The LSWR Class T7 4-2-2-0 was a prototype express steam locomotive design by Dugald Drummond for the London and South Western Railway introduced in 1897. Five similar locomotives, classified E10, were introduced in 1901.

Background

Number 720 was a prototype locomotive built in 1897 and classified T7. The layout was unusual and influenced by Francis Webb's 3-cylinder compound locomotives introduced in 1883 on the London and North Western Railway (LNWR) that employed two pairs of uncoupled driving wheels; the Drummond locomotives were always known as the "double singles". Five similar locomotives, numbers 369-373, were built in 1901 and classified E10.

Design features
Throughout locomotive history, this type of layout with independent uncoupled trains of driving wheels mounted on a common rigid chassis has been repeatedly tried with various aims in mind (the best-known more recent example is the Duplex locomotive).

Aims
In the case of Drummond, the main motive appears to have been to obtain maximum grate area in a period where low-pitched boilers were the norm and the firebox had to be set low between the frames. This limited the width of the grate whilst its length depended on the distance between the coupled axles minus the throw of eventual inside cranks; at the same time there was a reluctance to make the coupling rods too long due to concern about material resistance, for a broken coupling rod flailing away under a locomotive could wreak tremendous havoc. One way out of the impasse was to eliminate the coupling rods altogether and to have two independent pairs of driving wheels each pair driven by its own cylinders.

§ **Work to do**
According to the text on the LSWR Class T7 locomotive, what nickname were the Drummond locomotives always known by?

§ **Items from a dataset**
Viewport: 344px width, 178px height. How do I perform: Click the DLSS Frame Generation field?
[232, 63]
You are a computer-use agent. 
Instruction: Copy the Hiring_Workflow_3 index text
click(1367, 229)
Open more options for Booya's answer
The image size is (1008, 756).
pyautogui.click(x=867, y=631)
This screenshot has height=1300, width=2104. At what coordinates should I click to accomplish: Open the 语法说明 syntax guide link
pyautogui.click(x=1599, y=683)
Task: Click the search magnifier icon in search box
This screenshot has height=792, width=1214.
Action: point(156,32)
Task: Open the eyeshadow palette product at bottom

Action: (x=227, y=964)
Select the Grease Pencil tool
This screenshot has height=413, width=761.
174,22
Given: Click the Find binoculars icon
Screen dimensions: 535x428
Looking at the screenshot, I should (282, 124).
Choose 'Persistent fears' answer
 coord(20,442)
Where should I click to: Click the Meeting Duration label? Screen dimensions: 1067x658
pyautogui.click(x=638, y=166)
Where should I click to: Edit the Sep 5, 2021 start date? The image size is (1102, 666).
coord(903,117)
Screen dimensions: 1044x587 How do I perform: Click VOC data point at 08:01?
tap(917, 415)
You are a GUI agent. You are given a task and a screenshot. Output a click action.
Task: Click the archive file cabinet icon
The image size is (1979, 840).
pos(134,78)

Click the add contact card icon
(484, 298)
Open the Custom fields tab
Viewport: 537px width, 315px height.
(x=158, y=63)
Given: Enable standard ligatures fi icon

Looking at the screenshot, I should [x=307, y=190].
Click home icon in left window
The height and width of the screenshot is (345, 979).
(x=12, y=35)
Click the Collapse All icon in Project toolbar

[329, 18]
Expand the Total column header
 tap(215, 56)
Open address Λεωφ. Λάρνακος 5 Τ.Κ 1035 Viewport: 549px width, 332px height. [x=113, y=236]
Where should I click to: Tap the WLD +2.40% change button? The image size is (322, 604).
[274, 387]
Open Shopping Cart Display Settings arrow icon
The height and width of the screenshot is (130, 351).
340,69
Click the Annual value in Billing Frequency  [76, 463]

§ **Completed exercise**
The "double singles."